Archive for December, 2006

Law Search now Beta 0.1

It is an ongoing process, but I think Law Search has reached Beta status, just, and has thus been promoted to the sidebar.

law search

The custom specialist search, via Google co-op, prioritises results from listed sites, but includes general search results. The listed sites aim to cover freely available resources for statute, case law, commentary, reports, blogs and other resources for UK, particularly English, law. Subscription based and limited access sites are not included.

My grateful thanks go to Delia Venables for collating resources and most particularly to Nick Holmes of Binary Law and Infolaw for advice and assistance beyond the call of duty.

Nick Holmes has set up specialist custom search engines for particular areas (eg, Blawgs, Legislation, Case law). I would be very interested in any comments people might have on the relative utility of a ‘general’ law custom search and the ‘focused’ custom searches. I use both, but my search needs only cover certain areas, so I cannot be clear about effectiveness. If it turns out that delimited specialist searches are more useful, I’ll give this CSE a rethink.

What do we do with a problem like Ground 8?

To those not acquainted with housing law, Ground 8 is one of the mandatory grounds for possession of an assured tenancy listed in Housing Act 1988 Schedule 2. It forms one of the major differences between an assured tenancy (typically Housing Association/Registered Social Landlord) and a secure tenancy (typically Local Authority). As the wholesale transfers of local authority housing stock and tenancies to Housing Associations continue, not wholly uncontested, these differences become increasingly significant.

Ground 8 works quite simply. For the average weekly tenancy, it goes like this: 8 weeks rent arrears at the the time of the service of the Notice Seeking Possession and 8 weeks rent arrears at the date of the hearing of the claim and outright possession must be granted. Note those two dates. It does not mean a continuous period of arrears of 8 weeks or more. One can have entirely paid off arrears and then accrued a furhter 8 weeks, it doesn’t matter.
----------------
• _What this exercise asks_:
• 1. Condense the paragraph of the blog archive that begins "To those not acquainted with housing law" into a short bulleted list that keeps its main facts.
• 2. Copy, word for word, the stretch of the blog archive from "Archive for December, 2006" through "call of duty.".
The data is separate material with no connection to the blog archive.

• _Source data_:
----------------
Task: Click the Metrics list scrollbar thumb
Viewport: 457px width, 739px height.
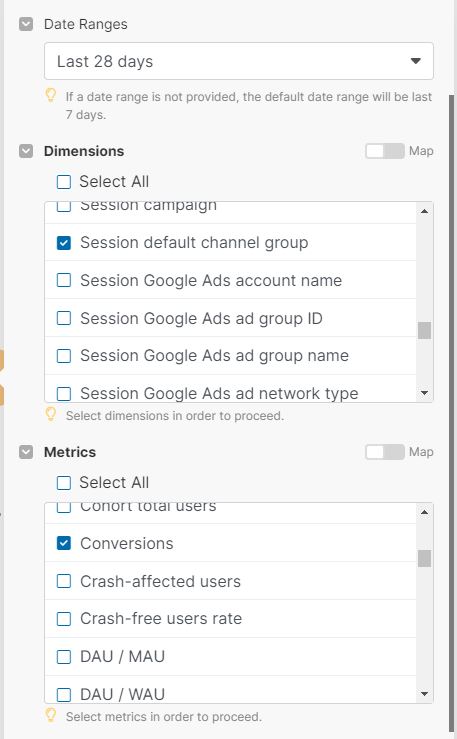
----------------
• _Per-task answers_:
• 1.
- Ground 8 is one of the mandatory grounds for possession of an assured tenancy, listed in Housing Act 1988 Schedule 2.
- It is one of the major differences between an assured tenancy (typically Housing Association/Registered Social Landlord) and a secure tenancy (typically Local Authority).
- These differences grow more significant as wholesale transfers of local authority housing stock and tenancies to Housing Associations continue, not wholly uncontested.

• 2.
Archive for December, 2006

Law Search now Beta 0.1

It is an ongoing process, but I think Law Search has reached Beta status, just, and has thus been promoted to the sidebar.

law search

The custom specialist search, via Google co-op, prioritises results from listed sites, but includes general search results. The listed sites aim to cover freely available resources for statute, case law, commentary, reports, blogs and other resources for UK, particularly English, law. Subscription based and limited access sites are not included.

My grateful thanks go to Delia Venables for collating resources and most particularly to Nick Holmes of Binary Law and Infolaw for advice and assistance beyond the call of duty.